■ GOAL OF THE EXERCISE: Rewrite the lines that follow, substituting "desktop agent" for every occurrence of "computer-use agent" and leaving everything else unchanged.

Stored items from a collection
■ ■ ■

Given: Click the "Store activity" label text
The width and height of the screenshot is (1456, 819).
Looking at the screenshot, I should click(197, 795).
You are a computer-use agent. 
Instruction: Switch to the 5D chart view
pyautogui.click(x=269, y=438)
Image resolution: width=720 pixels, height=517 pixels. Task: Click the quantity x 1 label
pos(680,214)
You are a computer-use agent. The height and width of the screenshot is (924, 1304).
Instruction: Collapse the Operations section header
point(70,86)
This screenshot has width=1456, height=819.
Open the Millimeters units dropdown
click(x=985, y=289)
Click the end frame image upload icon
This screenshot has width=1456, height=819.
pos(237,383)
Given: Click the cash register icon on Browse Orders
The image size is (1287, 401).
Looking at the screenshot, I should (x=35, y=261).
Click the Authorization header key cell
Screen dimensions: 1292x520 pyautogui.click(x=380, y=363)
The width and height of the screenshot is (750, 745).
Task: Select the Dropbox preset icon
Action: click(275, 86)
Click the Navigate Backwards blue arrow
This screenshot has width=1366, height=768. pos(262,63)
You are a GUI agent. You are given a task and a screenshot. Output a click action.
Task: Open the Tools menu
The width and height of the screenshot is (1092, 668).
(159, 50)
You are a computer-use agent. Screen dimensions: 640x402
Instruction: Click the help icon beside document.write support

■ ■ ■

■ SOLUTION BELOW:
Given: Click the "Store activity" label text
The width and height of the screenshot is (1456, 819).
Looking at the screenshot, I should click(197, 795).
You are a desktop agent. 
Instruction: Switch to the 5D chart view
pyautogui.click(x=269, y=438)
Image resolution: width=720 pixels, height=517 pixels. Task: Click the quantity x 1 label
pos(680,214)
You are a desktop agent. The height and width of the screenshot is (924, 1304).
Instruction: Collapse the Operations section header
point(70,86)
This screenshot has width=1456, height=819.
Open the Millimeters units dropdown
click(x=985, y=289)
Click the end frame image upload icon
This screenshot has width=1456, height=819.
pos(237,383)
Given: Click the cash register icon on Browse Orders
The image size is (1287, 401).
Looking at the screenshot, I should (x=35, y=261).
Click the Authorization header key cell
Screen dimensions: 1292x520 pyautogui.click(x=380, y=363)
The width and height of the screenshot is (750, 745).
Task: Select the Dropbox preset icon
Action: click(275, 86)
Click the Navigate Backwards blue arrow
This screenshot has width=1366, height=768. pos(262,63)
You are a GUI agent. You are given a task and a screenshot. Output a click action.
Task: Open the Tools menu
The width and height of the screenshot is (1092, 668).
(159, 50)
You are a desktop agent. Screen dimensions: 640x402
Instruction: Click the help icon beside document.write support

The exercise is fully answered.